_Task description_. Rewrite the stretch of records from the line containing "Open the account dropdown next to ID 16800001" through the line containing "click(x=1572, y=755)" as a JSON list of strings, one string per line, leaving out blank lines.

_Data in this exercise_.
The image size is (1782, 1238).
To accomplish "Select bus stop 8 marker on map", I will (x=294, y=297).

--

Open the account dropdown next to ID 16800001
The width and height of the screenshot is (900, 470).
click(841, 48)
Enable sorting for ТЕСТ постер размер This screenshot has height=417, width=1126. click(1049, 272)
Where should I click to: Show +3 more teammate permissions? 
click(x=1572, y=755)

==

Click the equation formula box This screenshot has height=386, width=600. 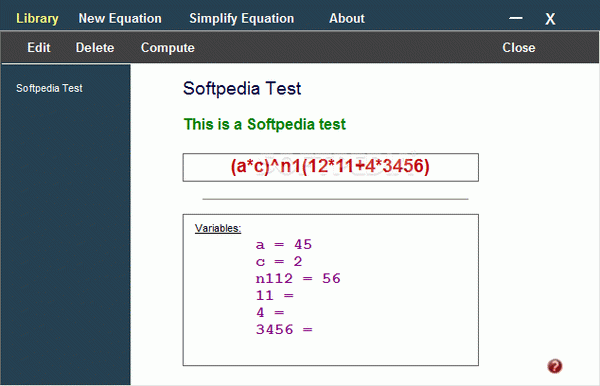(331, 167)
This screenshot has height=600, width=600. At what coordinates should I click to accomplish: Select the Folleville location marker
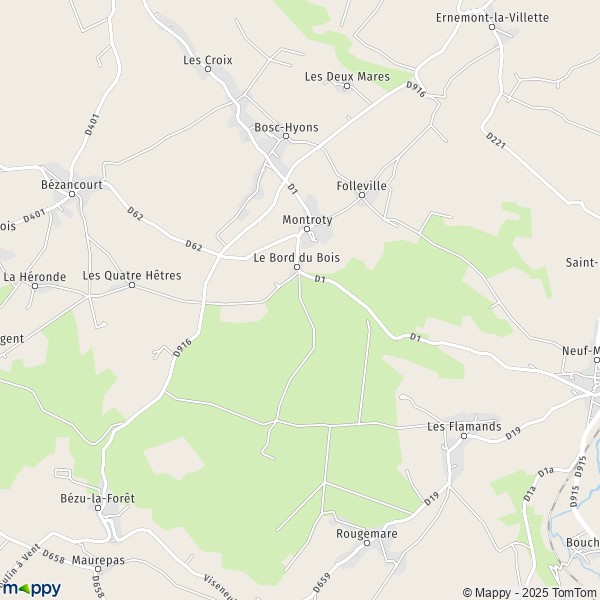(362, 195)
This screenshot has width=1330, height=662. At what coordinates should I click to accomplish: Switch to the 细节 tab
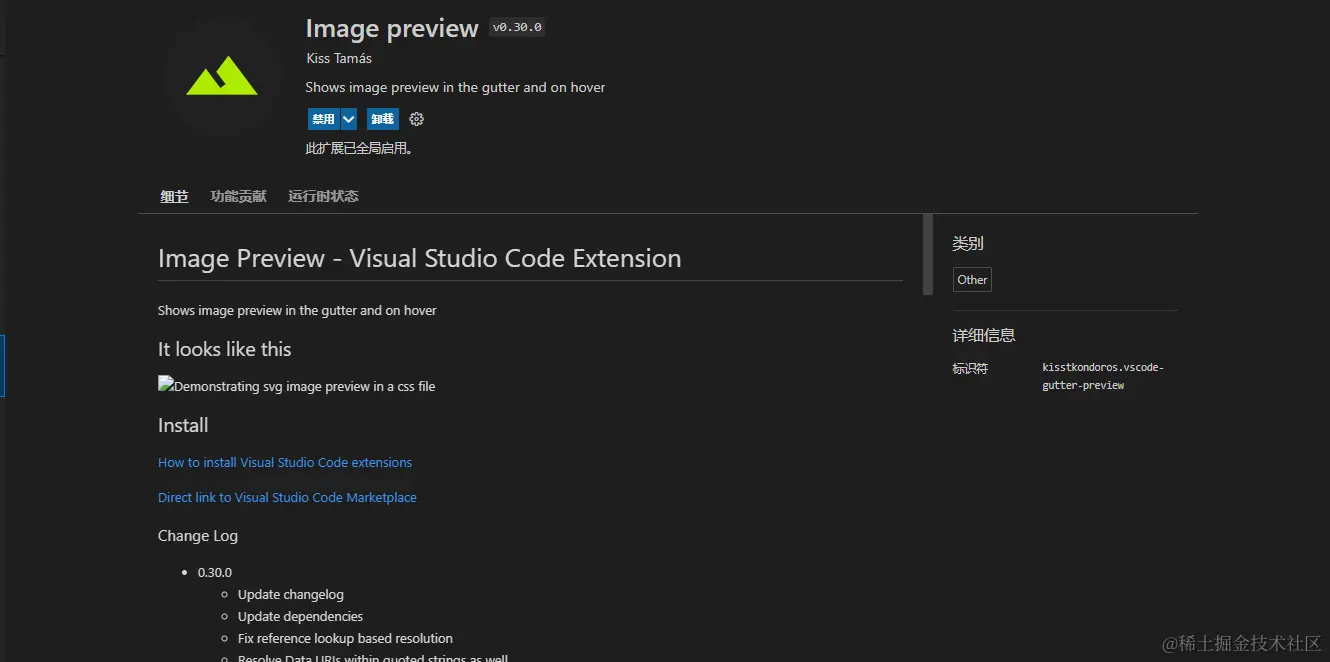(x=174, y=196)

_Problem solution_.
[
  "Open the account dropdown next to ID 16800001",
  "The width and height of the screenshot is (900, 470).",
  "click(841, 48)",
  "Enable sorting for ТЕСТ постер размер This screenshot has height=417, width=1126. click(1049, 272)",
  "Where should I click to: Show +3 more teammate permissions? ",
  "click(x=1572, y=755)"
]